• [Problem to solve]:
A single number is required: how many lines below include the string "computer".

Data shown section start

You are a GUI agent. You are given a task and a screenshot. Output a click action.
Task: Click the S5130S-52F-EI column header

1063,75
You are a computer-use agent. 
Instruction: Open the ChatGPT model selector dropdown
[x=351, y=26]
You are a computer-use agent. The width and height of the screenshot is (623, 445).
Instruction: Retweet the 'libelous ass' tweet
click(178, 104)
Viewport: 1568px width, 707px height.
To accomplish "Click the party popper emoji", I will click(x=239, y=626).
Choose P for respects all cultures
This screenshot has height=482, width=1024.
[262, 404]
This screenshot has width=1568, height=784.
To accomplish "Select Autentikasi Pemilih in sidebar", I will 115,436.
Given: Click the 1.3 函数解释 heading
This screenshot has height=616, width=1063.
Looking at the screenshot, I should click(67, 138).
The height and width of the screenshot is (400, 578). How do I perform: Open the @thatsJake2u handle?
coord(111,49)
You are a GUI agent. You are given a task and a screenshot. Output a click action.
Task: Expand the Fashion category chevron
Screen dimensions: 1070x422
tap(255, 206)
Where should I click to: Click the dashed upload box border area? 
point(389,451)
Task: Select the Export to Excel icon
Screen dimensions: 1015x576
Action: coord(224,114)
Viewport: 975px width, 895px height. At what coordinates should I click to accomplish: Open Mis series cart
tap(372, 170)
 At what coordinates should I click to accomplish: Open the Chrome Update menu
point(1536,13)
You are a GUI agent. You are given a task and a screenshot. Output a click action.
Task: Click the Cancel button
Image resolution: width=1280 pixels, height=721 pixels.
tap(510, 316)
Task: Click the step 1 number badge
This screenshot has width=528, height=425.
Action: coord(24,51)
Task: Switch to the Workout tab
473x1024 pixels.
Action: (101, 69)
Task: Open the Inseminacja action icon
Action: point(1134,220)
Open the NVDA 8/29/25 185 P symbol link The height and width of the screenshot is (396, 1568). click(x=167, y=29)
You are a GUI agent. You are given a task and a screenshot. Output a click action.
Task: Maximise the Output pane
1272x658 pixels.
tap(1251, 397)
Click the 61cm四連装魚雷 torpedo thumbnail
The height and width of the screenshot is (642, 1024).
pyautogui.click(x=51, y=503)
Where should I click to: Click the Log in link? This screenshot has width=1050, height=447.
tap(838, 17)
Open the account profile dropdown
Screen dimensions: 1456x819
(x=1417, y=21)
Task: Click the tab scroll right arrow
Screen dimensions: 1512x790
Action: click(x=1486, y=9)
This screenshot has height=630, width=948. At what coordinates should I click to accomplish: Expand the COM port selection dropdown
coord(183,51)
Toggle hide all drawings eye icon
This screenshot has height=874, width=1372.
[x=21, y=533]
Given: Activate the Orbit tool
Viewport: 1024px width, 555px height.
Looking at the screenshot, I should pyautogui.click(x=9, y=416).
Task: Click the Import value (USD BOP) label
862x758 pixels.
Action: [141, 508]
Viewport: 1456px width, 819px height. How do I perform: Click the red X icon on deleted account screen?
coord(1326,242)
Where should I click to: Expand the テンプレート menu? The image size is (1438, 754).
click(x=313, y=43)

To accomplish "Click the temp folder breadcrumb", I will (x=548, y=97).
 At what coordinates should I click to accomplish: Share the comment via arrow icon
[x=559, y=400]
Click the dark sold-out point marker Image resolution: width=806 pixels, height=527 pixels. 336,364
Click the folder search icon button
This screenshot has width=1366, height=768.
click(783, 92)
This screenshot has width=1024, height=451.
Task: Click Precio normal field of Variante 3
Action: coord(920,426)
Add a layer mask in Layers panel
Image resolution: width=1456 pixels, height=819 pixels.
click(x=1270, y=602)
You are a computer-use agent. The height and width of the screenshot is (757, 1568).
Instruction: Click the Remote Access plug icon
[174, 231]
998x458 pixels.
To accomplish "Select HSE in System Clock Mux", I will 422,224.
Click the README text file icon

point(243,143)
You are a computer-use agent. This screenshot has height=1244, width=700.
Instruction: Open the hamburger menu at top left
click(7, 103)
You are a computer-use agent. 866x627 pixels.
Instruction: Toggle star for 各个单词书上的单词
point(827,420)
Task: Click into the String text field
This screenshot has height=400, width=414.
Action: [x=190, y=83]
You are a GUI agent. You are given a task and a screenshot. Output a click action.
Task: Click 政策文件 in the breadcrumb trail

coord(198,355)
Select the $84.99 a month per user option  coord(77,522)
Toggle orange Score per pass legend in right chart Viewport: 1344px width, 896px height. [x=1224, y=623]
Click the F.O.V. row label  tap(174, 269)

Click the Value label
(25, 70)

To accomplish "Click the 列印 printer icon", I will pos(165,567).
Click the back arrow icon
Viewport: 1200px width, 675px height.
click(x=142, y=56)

Data shown section end

• [Reply]:
5